We build the graph dynamically. We start from the current state, then build every neighbor state by
trying every possible Move (see computeNeighbor method of class Node). Then we compute the path cost
and heuristic for each neighbor and add them to the frontier of the AStar search.
A same state may be reached by different path, we prevent this by using a string representation of
a state (hash) so that we can compare if two instances of a Node are actually the same "State". We would
set this Node with the shortest path.
Graph representation:
Node with the attributes:
- content: Planner.State
Planner.State contains:
- stacks: string[][] the stacks of objects
- moves: Move[] the list of moves from start to this state
- hash: a string representing the state uniquely
- neighbors: Arc[]
Arc contains:
- destination: Node a destination node
- weight: associated weight (in our case, always 1)

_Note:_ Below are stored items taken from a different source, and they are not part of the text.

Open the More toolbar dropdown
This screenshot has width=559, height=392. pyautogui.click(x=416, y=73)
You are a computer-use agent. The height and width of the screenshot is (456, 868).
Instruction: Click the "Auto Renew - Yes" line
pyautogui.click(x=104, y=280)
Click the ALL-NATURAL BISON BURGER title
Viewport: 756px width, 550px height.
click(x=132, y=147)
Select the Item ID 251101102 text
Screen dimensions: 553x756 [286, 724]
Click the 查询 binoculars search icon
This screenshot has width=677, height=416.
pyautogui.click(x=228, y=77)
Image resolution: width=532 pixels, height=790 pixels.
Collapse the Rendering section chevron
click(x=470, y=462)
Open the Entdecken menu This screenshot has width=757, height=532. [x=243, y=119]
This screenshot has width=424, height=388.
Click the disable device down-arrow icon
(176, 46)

- g_score: number the cost of the path from start
- f_score: number evaluation of the total cost: g_score + heuristic
--> Heuristic: [implemented in Planner.ts, at the end of the file]
* Prototype:
function heuristic(stacks: string[][], goalConditions: Interpreter.Literal[]) : number
It computes an under-estimate of the number of Moves to perform in order to fulfill each goal conditions.
* Args:
- stacks: the objects in stacks for a given state
- goalConditions: list of Literals describing binary relations (or unary for the holding constraint)
between 2 objects. Ex: ontop<"a","floor">, leftof<"d","b">
It relies on the number of object to be moved.

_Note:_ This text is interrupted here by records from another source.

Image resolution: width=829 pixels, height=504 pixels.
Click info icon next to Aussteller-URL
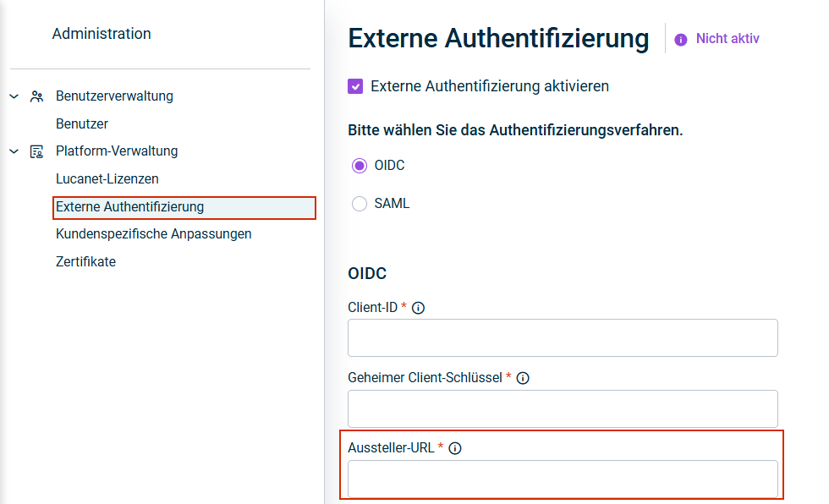(x=455, y=448)
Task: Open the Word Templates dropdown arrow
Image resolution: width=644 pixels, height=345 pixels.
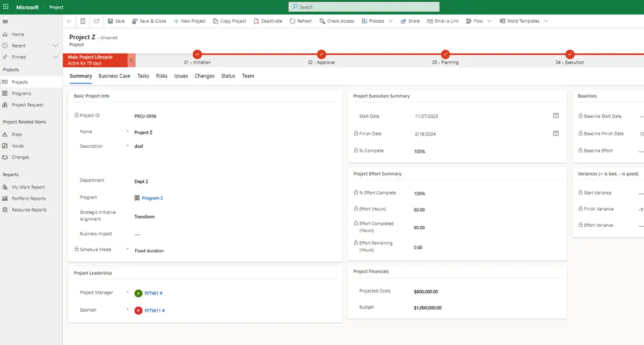Action: (546, 21)
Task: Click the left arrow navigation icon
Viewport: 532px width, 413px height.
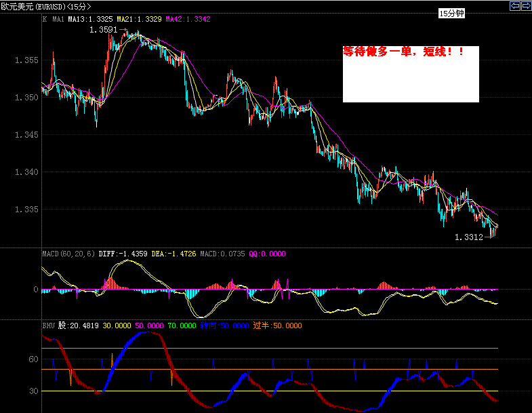Action: tap(514, 6)
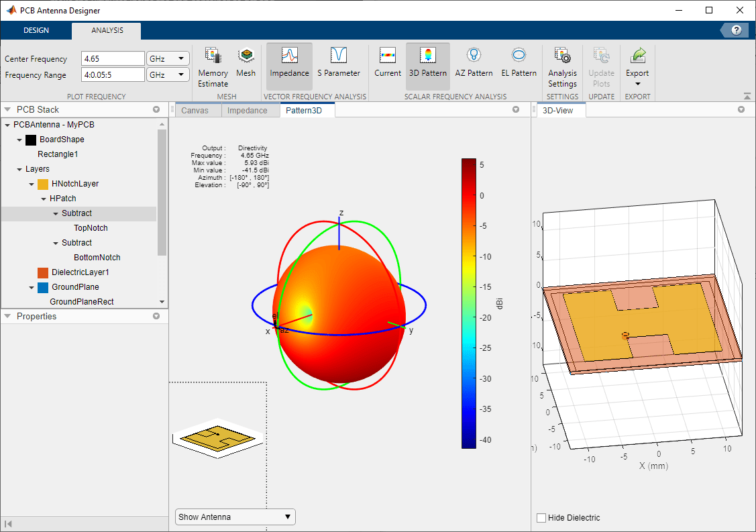This screenshot has width=756, height=532.
Task: Open the AZ Pattern plot
Action: coord(474,64)
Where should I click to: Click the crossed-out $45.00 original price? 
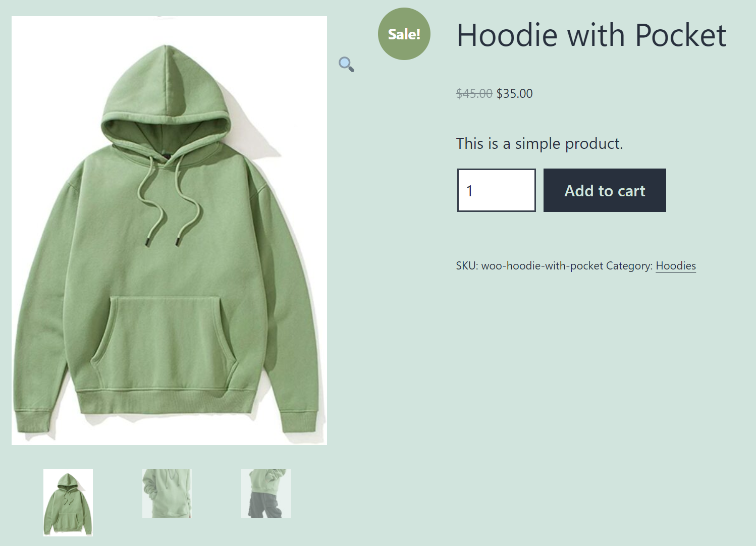tap(474, 93)
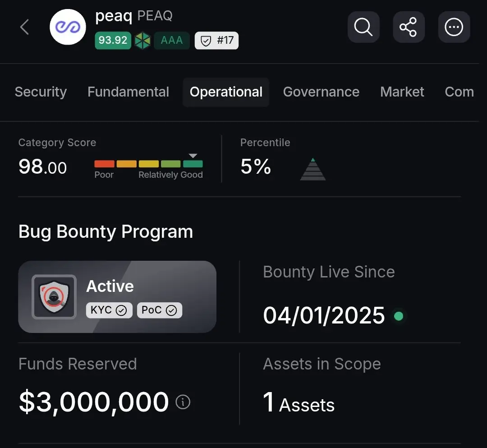The image size is (487, 448).
Task: Tap the back arrow icon
Action: [24, 27]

There are different cases depending on the relation:
"ontop"/"inside", "beside", "above"/"under", "rightof"/"leftof", "holding".
The goal is to fill a list of the objects we need to move, without duplicate, and simply return the length
of this list. The number of Moves needed would be at least the number of objects to be moved and therefore,
we guarantee the admissibility of the heuristic. If all the goal constraints are reached, the heuristic is
null (0).
* Example:
Stacks:
c
_ a b _
Goal:
ontop<"a","b">, leftof<"c","b">, leftof<"c","a">
objMove=[]
for ontop<"a","b"> : we need to move all objects above a and b, plus a itself: objMove=[a,c]
for leftof<"c","b"> : we need to move all objects from above one of both concerned objects,
plus one of themselves.
b has one object over itself, so it should be faster to move c,
which is already in objMove. So objMove=[a,c]
for leftof<"c","a"> : same consideration and we still have objMove=[a,c].
The heuristic value for this state according to these goal conditions is therefore 2.
Here, we can see that we can indeed solve the problem in two moves. If there weren't the left-most stack,
it would have been 3 moves.
Our AStar algorithm with this admissible heuristic can therefore reach the goalConditions in the fewest
Moves possible!
Note that the optimisation is on the number of moves and not in the distance travelled by the arm.
This could have been adapted to this method as well, but we didn't try to implement it. (The transition
cost in the graph wouldn't be always 1 anymore but the distance between both columns + pick and drop.)
-= Examples =-
[To run in complex world. /!\ Reset the world for each example.]
- Take the yellow object.
- Take a yellow object. (The easiest one to take will be chosen)
- Put all red objects above a yellow object on the floor.
- Put the white ball right of all objects.
- Put a red table on the floor and put a box on the floor and put a blue table in a box and take a brick.
- Put a table in a red box and take a brick or put a box on the floor.
- Put all boxes on the floor and take a yellow object.
- Put a black ball left of all objects.
Shrdlite is a programming project in Artificial Intelligence, a course given at the University of Gothenburg and Chalmers University of Technology. For more information, see the course webpages:
The goal of the project is to create an interpreter and a planner so that a person can control a robot in a blocks world to move around objects, by giving commands in natural language.
To make the project more interesting, there is a web-based graphical interface from which the user can interact with the blocks world.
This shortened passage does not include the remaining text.